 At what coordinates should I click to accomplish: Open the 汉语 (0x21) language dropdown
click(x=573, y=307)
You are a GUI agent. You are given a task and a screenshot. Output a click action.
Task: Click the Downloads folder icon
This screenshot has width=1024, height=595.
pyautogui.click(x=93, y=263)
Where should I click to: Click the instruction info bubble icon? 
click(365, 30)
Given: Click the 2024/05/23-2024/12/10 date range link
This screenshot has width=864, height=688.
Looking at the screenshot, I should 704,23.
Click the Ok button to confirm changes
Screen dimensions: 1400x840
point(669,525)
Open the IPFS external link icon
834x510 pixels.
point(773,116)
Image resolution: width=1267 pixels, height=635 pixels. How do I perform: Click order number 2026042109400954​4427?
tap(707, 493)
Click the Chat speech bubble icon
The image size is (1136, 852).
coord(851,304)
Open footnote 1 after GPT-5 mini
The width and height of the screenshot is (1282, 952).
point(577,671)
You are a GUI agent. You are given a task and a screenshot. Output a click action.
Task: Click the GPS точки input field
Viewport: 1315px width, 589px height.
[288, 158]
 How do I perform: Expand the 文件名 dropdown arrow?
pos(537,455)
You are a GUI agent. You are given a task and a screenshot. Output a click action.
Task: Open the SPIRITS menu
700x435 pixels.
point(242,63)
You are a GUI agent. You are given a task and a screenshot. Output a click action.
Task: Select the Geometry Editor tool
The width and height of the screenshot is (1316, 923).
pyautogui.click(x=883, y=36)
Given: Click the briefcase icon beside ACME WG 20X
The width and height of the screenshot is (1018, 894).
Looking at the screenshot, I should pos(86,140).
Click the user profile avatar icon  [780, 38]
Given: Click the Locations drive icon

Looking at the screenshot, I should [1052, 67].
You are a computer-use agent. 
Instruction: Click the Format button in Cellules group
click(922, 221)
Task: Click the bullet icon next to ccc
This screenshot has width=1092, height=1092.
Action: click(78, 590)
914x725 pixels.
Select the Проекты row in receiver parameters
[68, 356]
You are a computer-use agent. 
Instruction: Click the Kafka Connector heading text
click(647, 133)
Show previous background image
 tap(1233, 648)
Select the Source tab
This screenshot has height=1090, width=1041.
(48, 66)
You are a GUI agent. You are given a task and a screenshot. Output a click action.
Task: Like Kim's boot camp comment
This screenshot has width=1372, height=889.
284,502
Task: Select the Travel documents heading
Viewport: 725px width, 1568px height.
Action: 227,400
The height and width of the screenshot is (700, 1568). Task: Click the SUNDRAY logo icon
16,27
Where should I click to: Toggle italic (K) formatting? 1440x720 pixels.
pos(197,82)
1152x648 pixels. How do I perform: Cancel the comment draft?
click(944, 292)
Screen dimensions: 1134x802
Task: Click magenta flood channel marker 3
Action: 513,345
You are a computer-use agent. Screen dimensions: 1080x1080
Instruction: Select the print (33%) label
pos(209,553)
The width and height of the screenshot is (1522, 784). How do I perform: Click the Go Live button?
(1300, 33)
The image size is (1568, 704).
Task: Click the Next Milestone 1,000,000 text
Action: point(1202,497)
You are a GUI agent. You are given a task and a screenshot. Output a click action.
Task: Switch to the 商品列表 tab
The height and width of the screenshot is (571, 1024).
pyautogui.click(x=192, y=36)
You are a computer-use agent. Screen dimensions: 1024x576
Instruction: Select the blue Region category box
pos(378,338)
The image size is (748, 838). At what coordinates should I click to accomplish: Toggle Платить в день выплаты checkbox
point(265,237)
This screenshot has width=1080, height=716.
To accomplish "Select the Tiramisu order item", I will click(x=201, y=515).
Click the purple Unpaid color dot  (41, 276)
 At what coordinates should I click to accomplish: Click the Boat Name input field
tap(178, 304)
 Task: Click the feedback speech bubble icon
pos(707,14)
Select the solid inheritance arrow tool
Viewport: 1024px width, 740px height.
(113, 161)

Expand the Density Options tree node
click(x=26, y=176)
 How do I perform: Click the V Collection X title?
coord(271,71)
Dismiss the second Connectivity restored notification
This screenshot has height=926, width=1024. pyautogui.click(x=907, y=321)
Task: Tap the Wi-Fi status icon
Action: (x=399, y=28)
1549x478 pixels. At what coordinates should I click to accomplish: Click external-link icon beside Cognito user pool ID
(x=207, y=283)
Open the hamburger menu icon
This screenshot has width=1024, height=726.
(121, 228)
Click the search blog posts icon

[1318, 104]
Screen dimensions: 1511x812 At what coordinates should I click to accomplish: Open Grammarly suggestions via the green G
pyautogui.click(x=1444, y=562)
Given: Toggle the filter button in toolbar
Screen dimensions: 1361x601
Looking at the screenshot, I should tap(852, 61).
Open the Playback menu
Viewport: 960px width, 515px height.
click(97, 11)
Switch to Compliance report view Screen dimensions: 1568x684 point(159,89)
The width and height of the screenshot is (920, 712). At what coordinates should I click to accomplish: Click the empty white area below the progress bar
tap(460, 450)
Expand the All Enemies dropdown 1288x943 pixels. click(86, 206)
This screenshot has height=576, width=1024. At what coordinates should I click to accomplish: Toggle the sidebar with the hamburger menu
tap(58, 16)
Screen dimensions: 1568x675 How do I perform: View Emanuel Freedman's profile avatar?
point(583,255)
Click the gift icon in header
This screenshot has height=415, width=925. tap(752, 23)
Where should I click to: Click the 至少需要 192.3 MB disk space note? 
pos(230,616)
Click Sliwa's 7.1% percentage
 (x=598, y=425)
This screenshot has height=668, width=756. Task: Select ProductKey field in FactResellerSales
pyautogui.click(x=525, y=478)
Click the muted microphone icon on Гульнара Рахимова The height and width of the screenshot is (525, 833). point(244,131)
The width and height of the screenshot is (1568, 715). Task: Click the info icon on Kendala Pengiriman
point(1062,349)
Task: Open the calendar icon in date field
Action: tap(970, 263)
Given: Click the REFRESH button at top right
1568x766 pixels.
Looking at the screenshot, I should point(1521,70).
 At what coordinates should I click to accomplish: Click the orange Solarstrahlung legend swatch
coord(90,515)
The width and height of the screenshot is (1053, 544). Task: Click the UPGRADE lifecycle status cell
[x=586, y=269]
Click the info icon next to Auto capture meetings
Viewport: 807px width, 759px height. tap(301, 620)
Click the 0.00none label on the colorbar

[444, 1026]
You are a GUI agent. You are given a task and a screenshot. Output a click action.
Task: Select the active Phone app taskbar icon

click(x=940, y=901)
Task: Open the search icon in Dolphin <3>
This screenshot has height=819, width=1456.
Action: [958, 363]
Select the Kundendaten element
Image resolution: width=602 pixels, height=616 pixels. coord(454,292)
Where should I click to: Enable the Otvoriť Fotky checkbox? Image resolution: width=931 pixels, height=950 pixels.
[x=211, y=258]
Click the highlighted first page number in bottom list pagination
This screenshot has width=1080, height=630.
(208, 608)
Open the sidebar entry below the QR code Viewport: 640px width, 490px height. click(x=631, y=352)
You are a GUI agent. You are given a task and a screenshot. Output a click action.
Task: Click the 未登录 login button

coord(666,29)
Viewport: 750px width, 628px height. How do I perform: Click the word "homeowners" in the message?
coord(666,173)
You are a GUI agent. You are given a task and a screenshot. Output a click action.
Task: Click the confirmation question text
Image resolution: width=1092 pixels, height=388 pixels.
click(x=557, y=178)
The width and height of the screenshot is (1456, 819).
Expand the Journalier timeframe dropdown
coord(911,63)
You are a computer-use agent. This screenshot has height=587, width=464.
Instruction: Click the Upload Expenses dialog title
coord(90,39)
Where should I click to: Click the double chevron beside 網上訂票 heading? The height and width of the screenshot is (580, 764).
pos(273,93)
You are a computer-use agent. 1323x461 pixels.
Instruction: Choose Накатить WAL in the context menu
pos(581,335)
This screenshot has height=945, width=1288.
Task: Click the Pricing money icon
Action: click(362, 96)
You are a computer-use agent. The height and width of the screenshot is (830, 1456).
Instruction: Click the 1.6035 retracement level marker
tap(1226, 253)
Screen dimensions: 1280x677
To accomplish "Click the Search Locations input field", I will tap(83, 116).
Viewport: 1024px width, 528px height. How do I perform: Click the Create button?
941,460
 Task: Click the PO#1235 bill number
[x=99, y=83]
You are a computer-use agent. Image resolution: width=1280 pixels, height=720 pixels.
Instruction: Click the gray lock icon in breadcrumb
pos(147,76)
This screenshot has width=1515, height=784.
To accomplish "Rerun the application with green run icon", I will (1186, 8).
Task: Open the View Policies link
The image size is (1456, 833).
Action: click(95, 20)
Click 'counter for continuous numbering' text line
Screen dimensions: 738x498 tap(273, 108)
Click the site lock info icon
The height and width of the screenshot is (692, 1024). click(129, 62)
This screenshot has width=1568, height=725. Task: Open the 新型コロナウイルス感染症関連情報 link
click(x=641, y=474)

WORK REQUEST: Using the entries above, work out the number of lines containing the string "computer", and supply only that number.

FINAL ANSWER: 8